I didn’t have the language for what was happening, only the understanding that my body was not mine and that resistance made things worse. He taught me things a child should never know. He crossed boundaries before I knew boundaries existed.
I was punished for repeating what I had been taught. I was scolded for being inappropriate without anyone asking how I learned it.
I remember my mother knowing. I remember the absence of surprise. The absence of anger. The absence of protection.
Once, she caught my stepfather's brother—my deaf uncle—with me in the shed. I was sitting on his lap, leaning backward, nearly upside down. She saw us. She said nothing that stopped it from ever happening again. He was still allowed around me.
The message was clear, even if it was never spoken:
This is not important enough to save you from.
The violence didn’t stop there. My stepfather was cruel always drunk or high, always angry. I wasn’t punished; I was beaten. Thrown. Choked. Hit in the head. Locked away. Tortured. Made to stand still until my legs shook and failed.
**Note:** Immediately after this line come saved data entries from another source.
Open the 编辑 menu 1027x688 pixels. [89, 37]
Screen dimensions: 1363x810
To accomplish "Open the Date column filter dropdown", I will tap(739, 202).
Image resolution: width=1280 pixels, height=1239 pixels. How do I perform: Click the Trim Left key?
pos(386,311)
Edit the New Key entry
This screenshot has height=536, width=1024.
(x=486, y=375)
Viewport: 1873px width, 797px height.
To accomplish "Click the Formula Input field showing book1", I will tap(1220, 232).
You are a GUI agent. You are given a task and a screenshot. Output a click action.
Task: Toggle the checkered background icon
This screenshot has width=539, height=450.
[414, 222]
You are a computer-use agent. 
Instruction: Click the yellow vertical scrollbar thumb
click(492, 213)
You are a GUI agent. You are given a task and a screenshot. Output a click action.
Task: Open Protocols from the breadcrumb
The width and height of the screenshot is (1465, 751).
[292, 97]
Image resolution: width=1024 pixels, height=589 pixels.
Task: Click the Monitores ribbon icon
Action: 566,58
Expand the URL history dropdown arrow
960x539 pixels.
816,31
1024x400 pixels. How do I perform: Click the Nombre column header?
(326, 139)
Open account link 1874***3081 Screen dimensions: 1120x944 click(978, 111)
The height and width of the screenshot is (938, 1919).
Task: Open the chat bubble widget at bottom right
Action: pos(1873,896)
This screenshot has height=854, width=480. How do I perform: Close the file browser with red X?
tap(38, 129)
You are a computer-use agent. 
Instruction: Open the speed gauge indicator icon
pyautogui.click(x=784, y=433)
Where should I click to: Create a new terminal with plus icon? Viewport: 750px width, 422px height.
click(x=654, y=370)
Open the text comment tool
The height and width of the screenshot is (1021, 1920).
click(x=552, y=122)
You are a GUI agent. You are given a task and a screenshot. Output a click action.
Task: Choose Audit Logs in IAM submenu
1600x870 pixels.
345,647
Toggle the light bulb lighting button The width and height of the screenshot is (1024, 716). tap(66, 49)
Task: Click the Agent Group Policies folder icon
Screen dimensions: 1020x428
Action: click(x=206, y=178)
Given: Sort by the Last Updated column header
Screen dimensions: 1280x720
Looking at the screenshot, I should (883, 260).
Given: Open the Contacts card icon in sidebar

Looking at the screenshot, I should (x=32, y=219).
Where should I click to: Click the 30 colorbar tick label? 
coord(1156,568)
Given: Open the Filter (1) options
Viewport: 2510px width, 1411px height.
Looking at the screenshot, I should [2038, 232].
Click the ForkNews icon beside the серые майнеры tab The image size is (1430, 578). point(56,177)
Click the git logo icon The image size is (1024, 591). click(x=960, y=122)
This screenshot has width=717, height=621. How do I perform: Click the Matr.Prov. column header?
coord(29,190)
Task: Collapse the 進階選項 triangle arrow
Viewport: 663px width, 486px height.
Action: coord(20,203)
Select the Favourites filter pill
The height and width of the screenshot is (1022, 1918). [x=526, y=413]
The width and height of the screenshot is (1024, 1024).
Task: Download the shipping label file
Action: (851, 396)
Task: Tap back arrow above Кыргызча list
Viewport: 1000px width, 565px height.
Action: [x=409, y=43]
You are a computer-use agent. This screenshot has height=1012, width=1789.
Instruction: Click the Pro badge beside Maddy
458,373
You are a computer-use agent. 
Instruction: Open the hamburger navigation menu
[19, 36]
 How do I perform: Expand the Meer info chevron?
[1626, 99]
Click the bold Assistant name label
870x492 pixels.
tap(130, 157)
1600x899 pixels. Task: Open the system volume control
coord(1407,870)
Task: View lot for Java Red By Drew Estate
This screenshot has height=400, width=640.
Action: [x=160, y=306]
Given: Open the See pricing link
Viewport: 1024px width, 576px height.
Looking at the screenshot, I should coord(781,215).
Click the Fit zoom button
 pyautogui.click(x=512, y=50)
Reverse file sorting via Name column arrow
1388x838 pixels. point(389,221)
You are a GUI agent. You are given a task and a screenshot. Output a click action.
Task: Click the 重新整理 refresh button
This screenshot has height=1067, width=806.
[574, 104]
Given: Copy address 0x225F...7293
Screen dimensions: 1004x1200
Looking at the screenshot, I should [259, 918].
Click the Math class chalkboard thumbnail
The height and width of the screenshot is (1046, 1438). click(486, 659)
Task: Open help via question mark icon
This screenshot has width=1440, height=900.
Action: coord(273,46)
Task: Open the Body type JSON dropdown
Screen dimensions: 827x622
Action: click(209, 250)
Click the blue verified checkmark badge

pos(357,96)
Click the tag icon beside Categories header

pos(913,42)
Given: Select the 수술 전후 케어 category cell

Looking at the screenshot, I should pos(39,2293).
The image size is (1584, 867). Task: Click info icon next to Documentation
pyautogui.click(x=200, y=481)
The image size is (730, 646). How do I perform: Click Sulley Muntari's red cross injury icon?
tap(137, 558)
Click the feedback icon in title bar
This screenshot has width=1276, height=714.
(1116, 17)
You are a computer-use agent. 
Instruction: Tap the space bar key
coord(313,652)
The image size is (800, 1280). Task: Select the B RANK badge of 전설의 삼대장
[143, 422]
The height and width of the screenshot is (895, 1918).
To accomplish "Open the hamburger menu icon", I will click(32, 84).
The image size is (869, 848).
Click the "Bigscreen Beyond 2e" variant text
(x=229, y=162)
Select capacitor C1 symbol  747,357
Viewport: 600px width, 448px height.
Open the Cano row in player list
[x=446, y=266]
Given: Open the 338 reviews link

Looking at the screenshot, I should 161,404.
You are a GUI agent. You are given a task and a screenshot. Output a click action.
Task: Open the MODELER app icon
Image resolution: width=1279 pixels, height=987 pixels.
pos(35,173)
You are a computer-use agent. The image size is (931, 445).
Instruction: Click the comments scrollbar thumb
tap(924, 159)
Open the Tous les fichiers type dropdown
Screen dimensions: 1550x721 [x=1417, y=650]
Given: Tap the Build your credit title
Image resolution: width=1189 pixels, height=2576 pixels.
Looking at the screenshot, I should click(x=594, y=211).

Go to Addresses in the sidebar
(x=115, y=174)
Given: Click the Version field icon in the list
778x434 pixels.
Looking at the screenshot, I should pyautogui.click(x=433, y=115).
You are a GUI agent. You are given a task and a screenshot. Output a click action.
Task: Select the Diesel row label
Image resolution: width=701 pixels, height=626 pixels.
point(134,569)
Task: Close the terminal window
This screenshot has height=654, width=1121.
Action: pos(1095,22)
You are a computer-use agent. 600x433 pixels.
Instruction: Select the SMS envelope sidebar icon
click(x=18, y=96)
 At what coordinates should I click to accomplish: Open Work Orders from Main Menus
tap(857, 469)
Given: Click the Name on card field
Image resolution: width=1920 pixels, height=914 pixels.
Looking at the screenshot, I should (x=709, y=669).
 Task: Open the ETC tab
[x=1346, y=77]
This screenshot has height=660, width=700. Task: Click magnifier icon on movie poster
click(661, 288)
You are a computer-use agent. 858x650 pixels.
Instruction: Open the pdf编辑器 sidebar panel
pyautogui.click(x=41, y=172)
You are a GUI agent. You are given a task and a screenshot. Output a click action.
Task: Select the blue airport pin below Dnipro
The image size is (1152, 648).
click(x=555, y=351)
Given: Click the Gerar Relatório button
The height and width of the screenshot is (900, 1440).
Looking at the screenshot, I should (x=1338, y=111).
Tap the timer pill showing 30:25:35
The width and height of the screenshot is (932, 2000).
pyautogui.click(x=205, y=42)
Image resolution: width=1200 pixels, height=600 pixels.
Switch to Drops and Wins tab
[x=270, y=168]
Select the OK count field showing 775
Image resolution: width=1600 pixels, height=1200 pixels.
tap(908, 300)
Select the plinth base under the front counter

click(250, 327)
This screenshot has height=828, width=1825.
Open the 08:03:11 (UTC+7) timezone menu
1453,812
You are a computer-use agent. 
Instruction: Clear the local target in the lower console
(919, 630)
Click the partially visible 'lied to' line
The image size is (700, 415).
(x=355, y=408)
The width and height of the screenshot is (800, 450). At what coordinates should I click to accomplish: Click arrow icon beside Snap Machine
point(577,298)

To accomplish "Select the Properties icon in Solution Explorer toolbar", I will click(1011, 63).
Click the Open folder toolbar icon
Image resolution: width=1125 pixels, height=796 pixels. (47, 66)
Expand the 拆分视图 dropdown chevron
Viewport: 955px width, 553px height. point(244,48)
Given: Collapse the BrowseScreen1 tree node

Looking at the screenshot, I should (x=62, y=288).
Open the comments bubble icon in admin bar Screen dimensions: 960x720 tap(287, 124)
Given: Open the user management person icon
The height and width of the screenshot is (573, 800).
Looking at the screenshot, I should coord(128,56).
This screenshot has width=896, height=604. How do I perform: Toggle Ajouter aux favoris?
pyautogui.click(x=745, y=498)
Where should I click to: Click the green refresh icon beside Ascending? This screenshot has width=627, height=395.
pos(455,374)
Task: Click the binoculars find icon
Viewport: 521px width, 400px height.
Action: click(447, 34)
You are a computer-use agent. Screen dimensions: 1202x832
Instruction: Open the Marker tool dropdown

My mother never intervened. Not once.
Our house was infested; lice in my hair, roaches and mice in the walls. Neglect layered on top of violence, layered on top of silence. I learned early that pain came in many forms, some loud, some quiet—and that no one was coming to stop it.
I didn’t know I was being abused. I thought this was what childhood was. I thought this was what adults did. I thought survival meant enduring, staying quiet, and adapting.
The weight of it didn’t lift when it ended. It followed me into other houses, other beds, other years. Because abuse doesn’t stop when the hands stop. It teaches the body and mind lessons that take a lifetime to unlearn.